FAQΒΆ

What is Distimate useful for?

Distimate started as a library for plotting empirical cumulative distribution functions (ECDF).

It can plot CDF not only from an array of samples (similar to statsmodels ECDF), but also from a histogram. The advantage of histograms is that they can be computed by a database, aggregating millions of rows to a few dozens of buckets.

Having CDFs, we can ask for median or other quantiles. Histograms can be easily merged, allowing to estimate quantiles of grouped data.

Distimate helps to write cleaner code. The Distribution class wraps two arrays into a simple object with a nice interface. The Pandas DistributionAccessor helps to remove unnecessary boilerplate.

How are approximations lossy?

CDF values at histogram edges are exact. If you choose the edges wisely at round values, the user may never ask for CDF at other points.

When plotted using Matplotlib, you will hardly notice a difference between a plot with 100 and 1000 points. It is important to use similar scales for both histogram edges and plot axis.

In case of quantile estimates, the error will never be larger than a width of a bucket. If samples are evenly distributed in the bucket, the error will be much smaller.

You can look at a paper explaining a similar approach.

Why does Distimate use more buckets than NumPy?

If you define 10 edges, numpy.histogram() will create a histogram with 9 buckets. Distimate will need a histogram with 11 buckets, because it also counts items bellow the left-most edge and above the right-most edge.

Counting the out-of-range items is important for plotting CDFs or computing quantiles. It is necessary to know a total count to get relative a density right.

Distimate assumes that edges are defined only once and then reused. With the constant edge, risk the out-of-range items cannot be eliminated.

Why does Distimate use left-open intervals (unlike NumPy)?

If you define your buckets as [0, 10, 100], numpy.histogram() will insert the number 10 to the [10, 100) bucket. Distimate puts 10 to the (0, 10] bucket.

The left-open interval correspond to definition of CDF, where cdf(x) includes all samples less than or equal to x.

This is especially important for cdf(0) that should include all samples equal to zero.

Why does Distimate approximate left and right out-of-range values differently?

The first bucket contains items less than or equal to the left-most edge. For approximations, we assume that the items in this bucket are equal to the left-most edge.

The last bucket contains items greater that the right-most edge. We have no approximation for items in this bucket.
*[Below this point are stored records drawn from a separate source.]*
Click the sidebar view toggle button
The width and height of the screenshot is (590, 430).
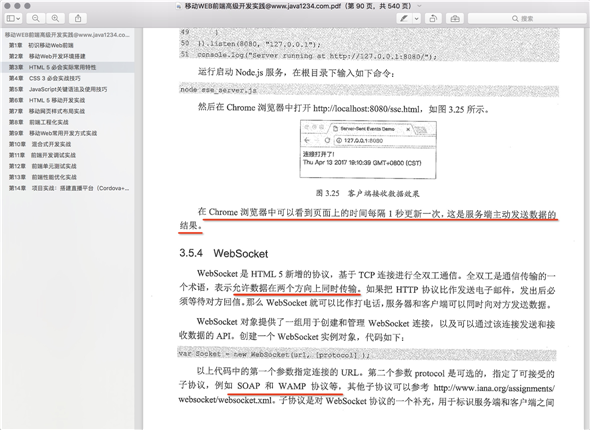click(14, 18)
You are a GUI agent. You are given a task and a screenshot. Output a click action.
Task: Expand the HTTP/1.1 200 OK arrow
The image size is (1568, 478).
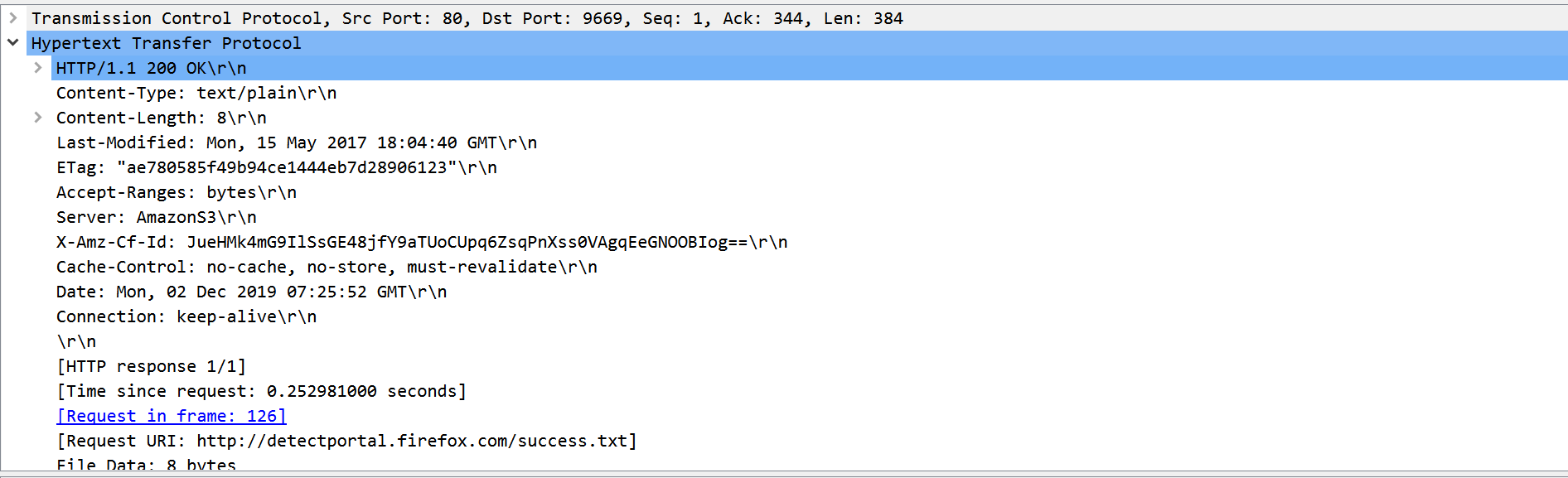pos(38,68)
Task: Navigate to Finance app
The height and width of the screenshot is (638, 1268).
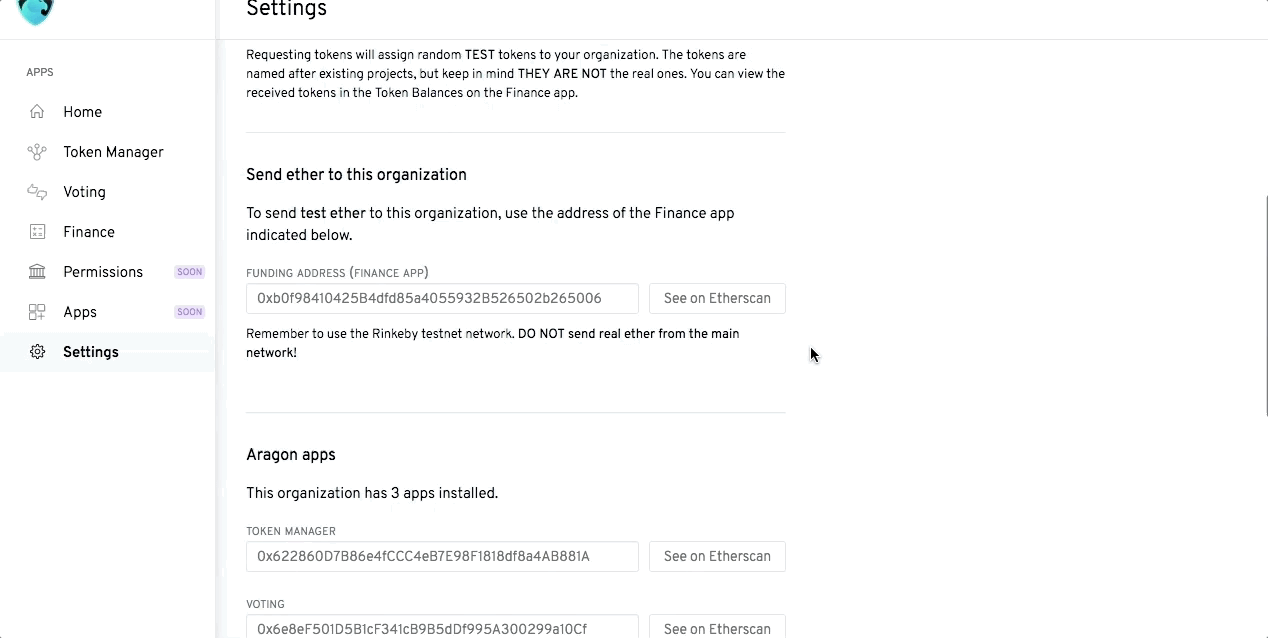Action: [x=89, y=232]
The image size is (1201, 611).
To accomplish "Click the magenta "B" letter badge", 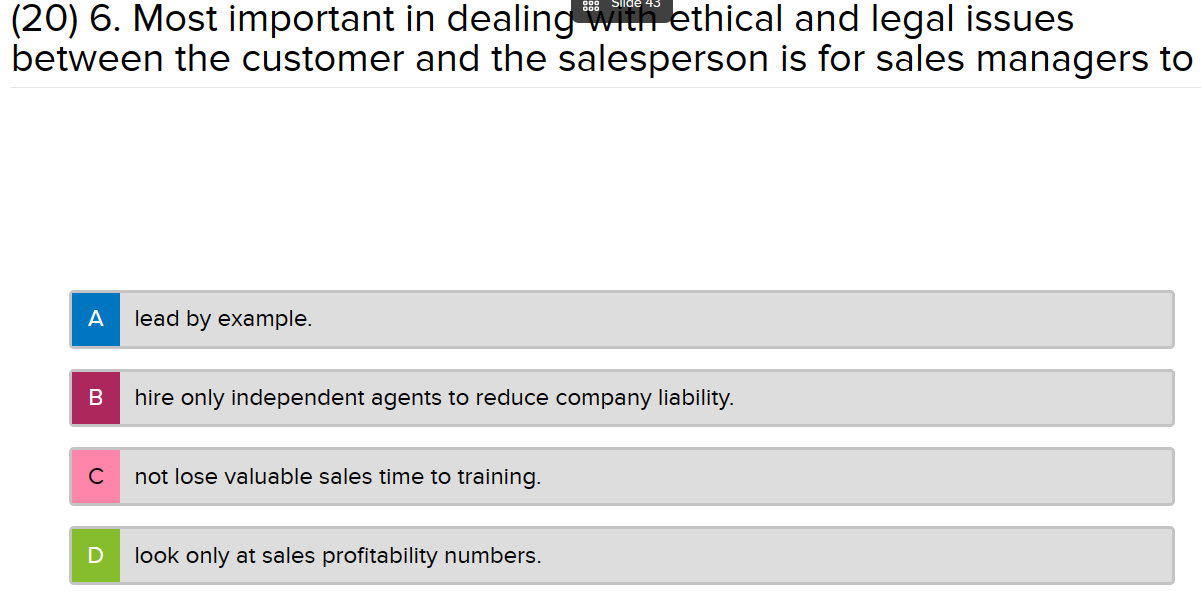I will pyautogui.click(x=95, y=397).
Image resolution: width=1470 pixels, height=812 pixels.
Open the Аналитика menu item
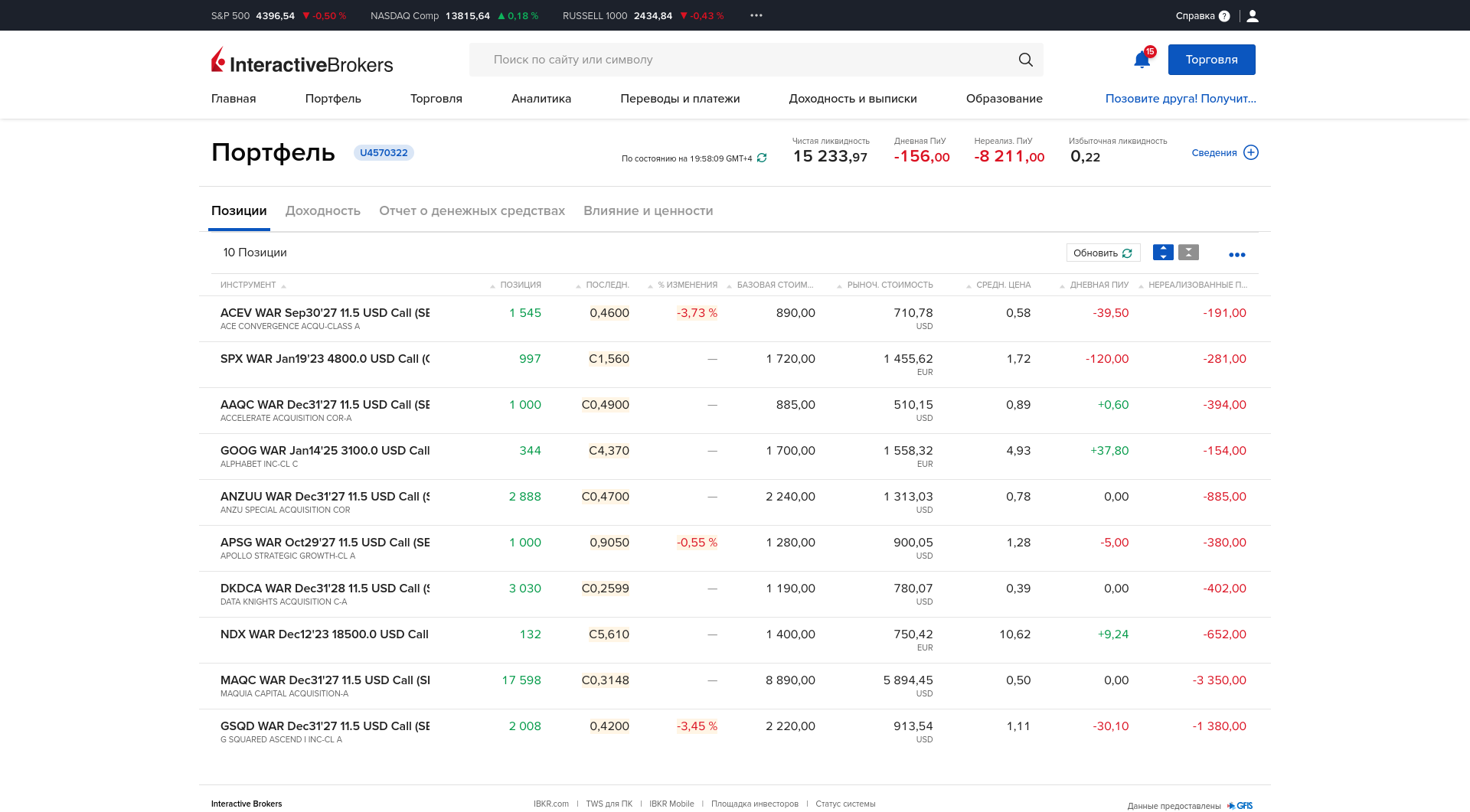(541, 99)
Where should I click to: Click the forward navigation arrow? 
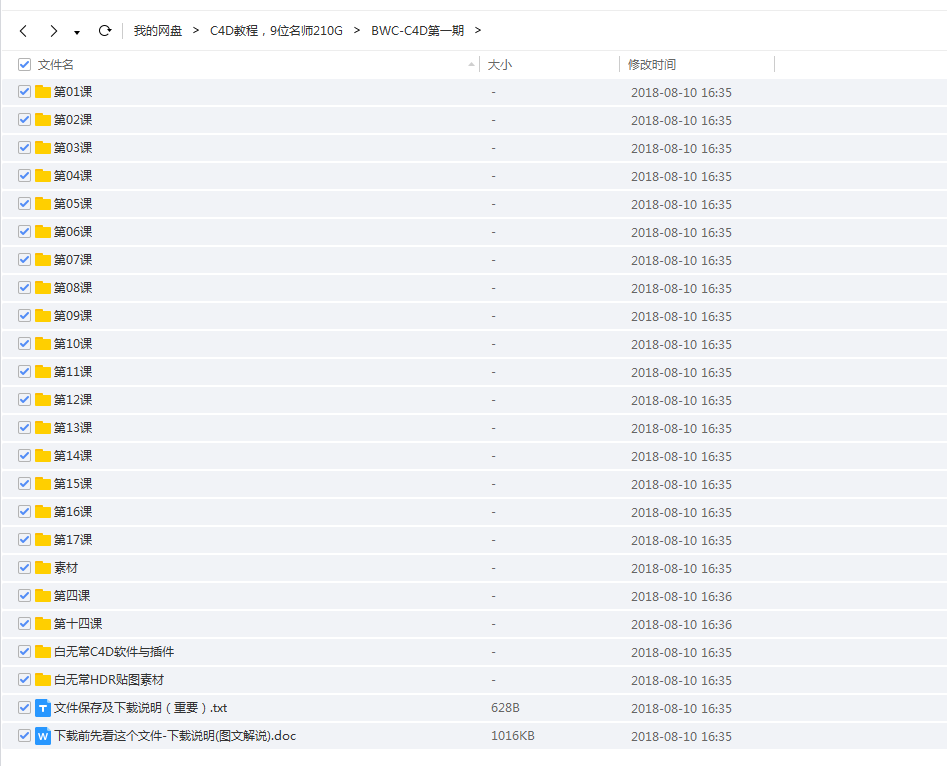53,31
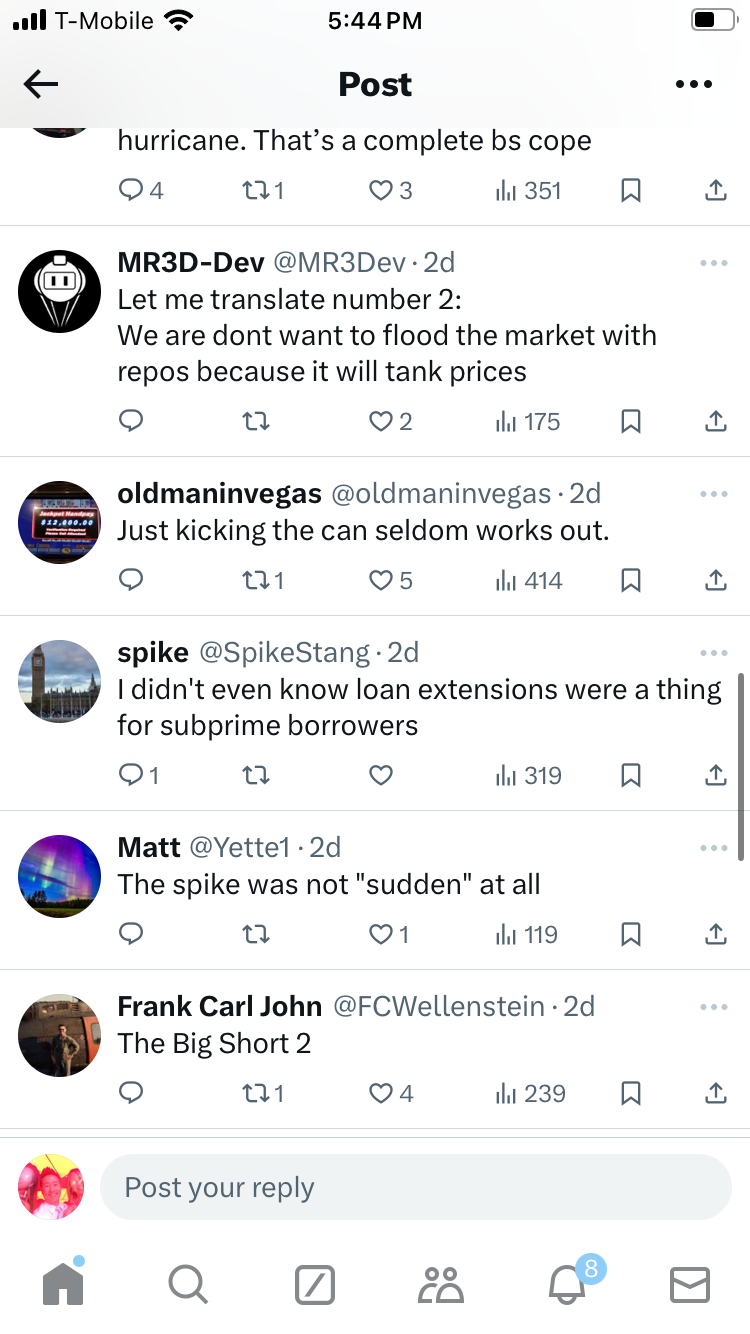
Task: Reply to MR3D-Dev's post
Action: coord(132,422)

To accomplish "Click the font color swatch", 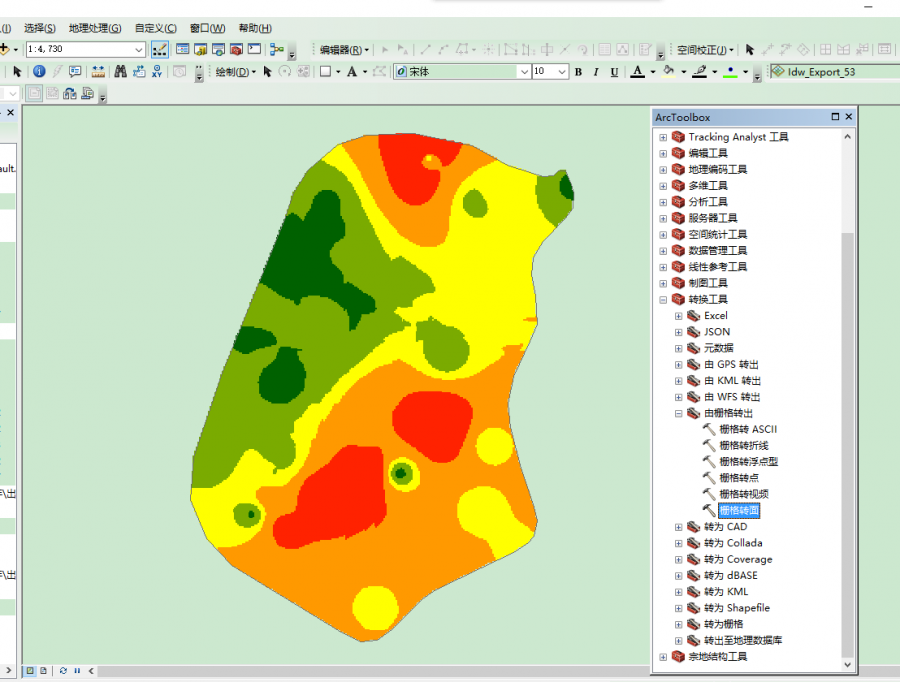I will (637, 72).
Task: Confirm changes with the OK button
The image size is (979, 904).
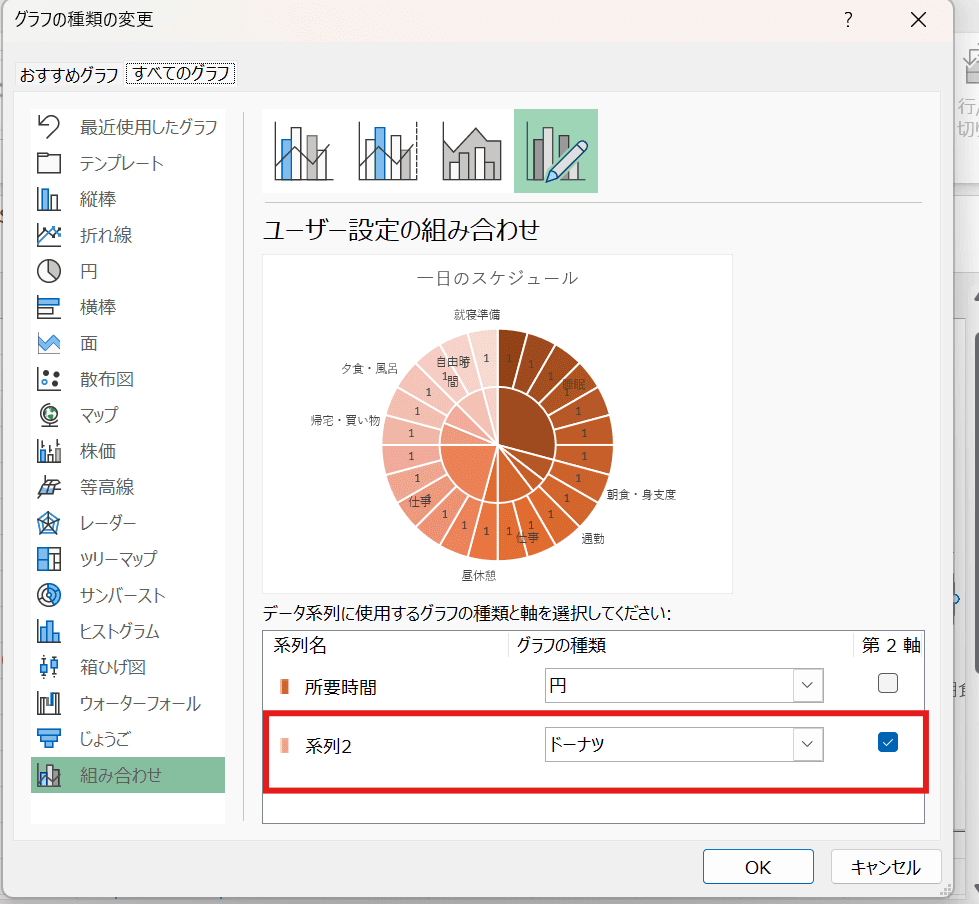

For metrics that do not have negative values, the left-most edge is typically set to zero. The first bucket then counts samples that are exactly zero. Because the zero is a prominent value, Distimate is designed to return exact estimates for it.

For example, if most samples are zero, median should return zero. This would not be possible if the first bucket contained negative values.

Sample in the last bucket can be arbitrary high, so no approximation is possible.